▸ **Work required**:
Please extract the following lines and reproduce each one exactly, with no changes.

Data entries
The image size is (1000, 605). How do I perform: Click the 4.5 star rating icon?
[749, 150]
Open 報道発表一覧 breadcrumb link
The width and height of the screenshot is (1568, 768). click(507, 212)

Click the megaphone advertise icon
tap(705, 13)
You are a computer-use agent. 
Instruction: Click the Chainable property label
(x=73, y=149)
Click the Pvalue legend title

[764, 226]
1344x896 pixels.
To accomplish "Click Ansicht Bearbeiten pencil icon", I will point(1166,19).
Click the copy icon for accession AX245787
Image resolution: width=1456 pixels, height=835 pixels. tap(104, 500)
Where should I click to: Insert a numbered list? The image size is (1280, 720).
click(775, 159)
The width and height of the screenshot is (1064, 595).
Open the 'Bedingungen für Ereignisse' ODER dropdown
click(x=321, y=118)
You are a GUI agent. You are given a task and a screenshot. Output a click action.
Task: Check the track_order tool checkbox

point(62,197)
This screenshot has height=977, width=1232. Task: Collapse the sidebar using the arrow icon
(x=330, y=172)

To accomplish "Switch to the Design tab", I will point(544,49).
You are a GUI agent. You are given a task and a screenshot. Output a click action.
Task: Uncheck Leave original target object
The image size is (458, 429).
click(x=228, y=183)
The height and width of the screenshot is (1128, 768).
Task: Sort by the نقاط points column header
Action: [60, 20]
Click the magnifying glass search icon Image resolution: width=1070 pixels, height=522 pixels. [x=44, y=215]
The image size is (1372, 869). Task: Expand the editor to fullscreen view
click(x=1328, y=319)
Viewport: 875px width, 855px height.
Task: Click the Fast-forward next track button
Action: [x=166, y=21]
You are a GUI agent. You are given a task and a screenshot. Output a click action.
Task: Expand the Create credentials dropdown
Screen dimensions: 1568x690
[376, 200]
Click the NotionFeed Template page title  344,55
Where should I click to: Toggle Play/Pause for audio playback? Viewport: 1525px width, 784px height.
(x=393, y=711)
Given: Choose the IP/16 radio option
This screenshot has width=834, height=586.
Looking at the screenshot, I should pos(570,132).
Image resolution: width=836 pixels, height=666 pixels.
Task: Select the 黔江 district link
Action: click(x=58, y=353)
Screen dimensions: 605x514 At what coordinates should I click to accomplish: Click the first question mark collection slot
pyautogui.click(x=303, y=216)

▸ **The reply**:
The image size is (1000, 605). How do I perform: Click the 4.5 star rating icon?
[749, 150]
Open 報道発表一覧 breadcrumb link
The width and height of the screenshot is (1568, 768). click(507, 212)

Click the megaphone advertise icon
tap(705, 13)
You are a computer-use agent. 
Instruction: Click the Chainable property label
(x=73, y=149)
Click the Pvalue legend title

[764, 226]
1344x896 pixels.
To accomplish "Click Ansicht Bearbeiten pencil icon", I will point(1166,19).
Click the copy icon for accession AX245787
Image resolution: width=1456 pixels, height=835 pixels. tap(104, 500)
Where should I click to: Insert a numbered list? The image size is (1280, 720).
click(775, 159)
The width and height of the screenshot is (1064, 595).
Open the 'Bedingungen für Ereignisse' ODER dropdown
click(x=321, y=118)
You are a GUI agent. You are given a task and a screenshot. Output a click action.
Task: Check the track_order tool checkbox

point(62,197)
This screenshot has height=977, width=1232. Task: Collapse the sidebar using the arrow icon
(x=330, y=172)

To accomplish "Switch to the Design tab", I will point(544,49).
You are a GUI agent. You are given a task and a screenshot. Output a click action.
Task: Uncheck Leave original target object
The image size is (458, 429).
click(x=228, y=183)
The height and width of the screenshot is (1128, 768).
Task: Sort by the نقاط points column header
Action: [60, 20]
Click the magnifying glass search icon Image resolution: width=1070 pixels, height=522 pixels. [x=44, y=215]
The image size is (1372, 869). Task: Expand the editor to fullscreen view
click(x=1328, y=319)
Viewport: 875px width, 855px height.
Task: Click the Fast-forward next track button
Action: [x=166, y=21]
You are a GUI agent. You are given a task and a screenshot. Output a click action.
Task: Expand the Create credentials dropdown
Screen dimensions: 1568x690
[376, 200]
Click the NotionFeed Template page title  344,55
Where should I click to: Toggle Play/Pause for audio playback? Viewport: 1525px width, 784px height.
(x=393, y=711)
Given: Choose the IP/16 radio option
This screenshot has width=834, height=586.
Looking at the screenshot, I should pos(570,132).
Image resolution: width=836 pixels, height=666 pixels.
Task: Select the 黔江 district link
Action: click(x=58, y=353)
Screen dimensions: 605x514 At what coordinates should I click to accomplish: Click the first question mark collection slot
pyautogui.click(x=303, y=216)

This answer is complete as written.